That's why I got a Granberg mill for my saw.  I can mill my own logs when I get a nice one.  I just milled one up like that and plan to use a crooked piece for the top of a headboard.


----------



## DougA (Apr 23, 2015)

How many minutes does it take you to cut through that piece?


----------



## lindnova (Apr 23, 2015)

With a sharp chain less than 2 minutes on the ends.  The middle was about 18" and that took about 5-8 minutes per pass.  I am guessing on the time and did not use a stopwatch. 

I did about 2 cuts on a tank of gas on the Stihl MS461 in cherry.  In pine I could do 3.  An MS660 or 90cc saw would be better for this.

If the wood was clean I could get about 5 cuts on before sharpening.  I hit nails on a pine log and did a lot of sharpening.  Luckily they were perpendicular and did not wreck my chain.

The only advantages to this are setup cost and not having to move the logs out of the woods.  Otherwise it is hard on the saw, the bar thickness wastes a lot of wood and makes a lot of sawdust, and it uses a lot of fuel.  For me it is great for the occasional nice log I find. 

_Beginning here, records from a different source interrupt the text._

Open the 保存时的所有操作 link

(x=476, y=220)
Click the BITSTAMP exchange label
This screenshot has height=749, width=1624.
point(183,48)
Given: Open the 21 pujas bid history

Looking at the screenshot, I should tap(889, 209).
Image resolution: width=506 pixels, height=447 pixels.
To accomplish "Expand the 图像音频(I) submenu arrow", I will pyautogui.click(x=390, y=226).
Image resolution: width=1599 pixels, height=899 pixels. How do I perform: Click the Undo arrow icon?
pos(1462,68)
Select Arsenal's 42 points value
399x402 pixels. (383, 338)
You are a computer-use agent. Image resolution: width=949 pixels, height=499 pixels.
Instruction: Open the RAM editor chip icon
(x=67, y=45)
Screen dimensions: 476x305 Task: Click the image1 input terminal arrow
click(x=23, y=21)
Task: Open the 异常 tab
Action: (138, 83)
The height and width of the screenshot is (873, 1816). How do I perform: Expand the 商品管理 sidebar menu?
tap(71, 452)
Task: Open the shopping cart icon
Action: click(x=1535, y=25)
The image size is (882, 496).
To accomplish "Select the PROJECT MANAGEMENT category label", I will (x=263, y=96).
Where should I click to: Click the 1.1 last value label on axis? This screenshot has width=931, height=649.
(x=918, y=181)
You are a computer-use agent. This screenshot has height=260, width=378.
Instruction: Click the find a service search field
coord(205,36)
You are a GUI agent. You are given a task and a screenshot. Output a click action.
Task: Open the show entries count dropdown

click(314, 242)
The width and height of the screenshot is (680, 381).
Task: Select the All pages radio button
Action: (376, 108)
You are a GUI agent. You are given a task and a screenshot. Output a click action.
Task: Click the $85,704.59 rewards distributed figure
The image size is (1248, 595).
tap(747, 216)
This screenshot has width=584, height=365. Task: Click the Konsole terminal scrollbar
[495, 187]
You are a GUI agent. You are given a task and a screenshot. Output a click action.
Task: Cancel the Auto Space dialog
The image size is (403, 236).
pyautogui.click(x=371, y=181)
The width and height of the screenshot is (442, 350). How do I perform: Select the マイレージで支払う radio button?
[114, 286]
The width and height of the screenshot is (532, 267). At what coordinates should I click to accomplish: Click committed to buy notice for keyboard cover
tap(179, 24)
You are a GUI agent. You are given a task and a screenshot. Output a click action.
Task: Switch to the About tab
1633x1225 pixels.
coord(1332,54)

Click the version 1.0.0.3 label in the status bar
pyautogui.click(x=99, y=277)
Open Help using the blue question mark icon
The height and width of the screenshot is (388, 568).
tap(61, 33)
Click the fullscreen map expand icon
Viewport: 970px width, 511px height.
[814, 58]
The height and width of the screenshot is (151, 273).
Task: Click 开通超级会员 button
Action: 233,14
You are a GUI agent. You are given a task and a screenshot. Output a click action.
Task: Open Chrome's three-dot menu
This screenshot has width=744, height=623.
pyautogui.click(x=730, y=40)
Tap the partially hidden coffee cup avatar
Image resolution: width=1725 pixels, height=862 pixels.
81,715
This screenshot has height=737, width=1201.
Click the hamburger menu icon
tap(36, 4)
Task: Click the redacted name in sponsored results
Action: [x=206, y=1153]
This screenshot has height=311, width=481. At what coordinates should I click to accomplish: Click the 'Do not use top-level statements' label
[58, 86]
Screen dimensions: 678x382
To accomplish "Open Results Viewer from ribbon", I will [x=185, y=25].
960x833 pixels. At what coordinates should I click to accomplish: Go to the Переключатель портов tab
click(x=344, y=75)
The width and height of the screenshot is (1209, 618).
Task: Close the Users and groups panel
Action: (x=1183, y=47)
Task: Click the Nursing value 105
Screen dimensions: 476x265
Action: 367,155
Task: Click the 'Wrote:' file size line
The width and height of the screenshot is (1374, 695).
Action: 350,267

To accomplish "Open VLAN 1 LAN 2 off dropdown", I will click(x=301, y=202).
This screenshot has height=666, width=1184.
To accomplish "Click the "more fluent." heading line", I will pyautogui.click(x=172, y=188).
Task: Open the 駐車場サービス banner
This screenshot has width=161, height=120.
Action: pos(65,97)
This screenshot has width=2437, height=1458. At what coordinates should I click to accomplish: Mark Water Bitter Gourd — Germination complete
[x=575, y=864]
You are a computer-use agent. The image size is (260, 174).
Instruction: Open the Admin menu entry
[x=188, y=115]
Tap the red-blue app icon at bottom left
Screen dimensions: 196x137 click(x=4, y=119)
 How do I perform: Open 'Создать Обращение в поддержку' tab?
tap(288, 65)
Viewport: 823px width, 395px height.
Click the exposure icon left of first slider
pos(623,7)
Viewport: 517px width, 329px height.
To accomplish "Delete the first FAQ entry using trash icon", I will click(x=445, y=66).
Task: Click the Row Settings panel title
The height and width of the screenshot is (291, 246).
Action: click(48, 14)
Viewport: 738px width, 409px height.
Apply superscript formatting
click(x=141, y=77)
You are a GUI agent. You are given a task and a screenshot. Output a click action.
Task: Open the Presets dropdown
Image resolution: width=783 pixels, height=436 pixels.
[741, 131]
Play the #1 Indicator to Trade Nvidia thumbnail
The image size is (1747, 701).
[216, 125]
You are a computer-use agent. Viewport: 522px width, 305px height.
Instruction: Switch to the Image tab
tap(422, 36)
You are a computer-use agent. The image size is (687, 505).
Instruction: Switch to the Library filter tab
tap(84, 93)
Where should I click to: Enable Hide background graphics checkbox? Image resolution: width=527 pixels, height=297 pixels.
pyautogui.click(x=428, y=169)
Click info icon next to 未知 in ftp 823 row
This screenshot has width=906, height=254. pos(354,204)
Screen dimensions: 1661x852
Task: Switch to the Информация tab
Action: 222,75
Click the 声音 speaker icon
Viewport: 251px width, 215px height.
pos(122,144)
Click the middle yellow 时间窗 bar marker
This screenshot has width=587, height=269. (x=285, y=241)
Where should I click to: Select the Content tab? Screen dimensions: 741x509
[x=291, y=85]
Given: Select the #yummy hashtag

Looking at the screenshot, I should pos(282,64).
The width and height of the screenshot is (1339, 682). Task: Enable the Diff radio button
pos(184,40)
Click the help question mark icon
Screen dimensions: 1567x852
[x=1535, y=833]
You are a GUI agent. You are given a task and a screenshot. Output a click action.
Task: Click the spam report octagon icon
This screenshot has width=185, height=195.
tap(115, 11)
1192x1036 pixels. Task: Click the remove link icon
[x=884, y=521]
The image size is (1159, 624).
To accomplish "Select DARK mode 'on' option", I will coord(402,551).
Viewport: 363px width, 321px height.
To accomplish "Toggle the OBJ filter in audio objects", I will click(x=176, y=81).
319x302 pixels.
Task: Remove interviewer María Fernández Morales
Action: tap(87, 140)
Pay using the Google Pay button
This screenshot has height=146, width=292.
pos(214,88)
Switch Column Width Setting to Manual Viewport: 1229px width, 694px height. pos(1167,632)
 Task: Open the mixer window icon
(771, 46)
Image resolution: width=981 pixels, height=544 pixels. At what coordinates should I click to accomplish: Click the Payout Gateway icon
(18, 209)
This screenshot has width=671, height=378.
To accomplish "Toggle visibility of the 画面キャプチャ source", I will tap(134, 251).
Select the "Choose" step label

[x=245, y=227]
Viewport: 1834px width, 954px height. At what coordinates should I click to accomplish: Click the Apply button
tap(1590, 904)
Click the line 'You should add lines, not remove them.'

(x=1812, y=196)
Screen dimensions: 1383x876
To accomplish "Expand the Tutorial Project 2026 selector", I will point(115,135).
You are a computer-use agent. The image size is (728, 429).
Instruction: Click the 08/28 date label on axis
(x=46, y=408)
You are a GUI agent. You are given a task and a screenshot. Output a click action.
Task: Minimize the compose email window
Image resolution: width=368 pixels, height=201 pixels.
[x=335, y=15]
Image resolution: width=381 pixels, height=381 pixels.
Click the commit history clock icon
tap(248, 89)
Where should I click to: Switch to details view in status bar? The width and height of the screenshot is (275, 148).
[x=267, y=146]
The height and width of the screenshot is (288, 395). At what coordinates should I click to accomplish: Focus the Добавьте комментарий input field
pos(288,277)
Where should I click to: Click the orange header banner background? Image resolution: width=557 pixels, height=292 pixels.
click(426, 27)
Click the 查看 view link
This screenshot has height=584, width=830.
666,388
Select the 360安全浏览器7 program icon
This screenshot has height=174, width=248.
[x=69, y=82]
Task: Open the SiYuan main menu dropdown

I am making a headboard with the cherry and a sandbox with cover / bench for my son with the white pine.  I have 2"x18"0x10' pieces of white pine stacked and drying.  Next I want to mill some bur oak into fence posts.


----------



## DougA (Apr 23, 2015)

Thanks for the info. 5 to 8 min is about what I expected.  I've contacted a few guys with portable sawmills and I think it will be a better way to go for me. I've got too many to do and the guy is quoting only $50/hr.  The chainsaw rig will end up costing almost the same as his cost so, I'd rather watch him work.


----------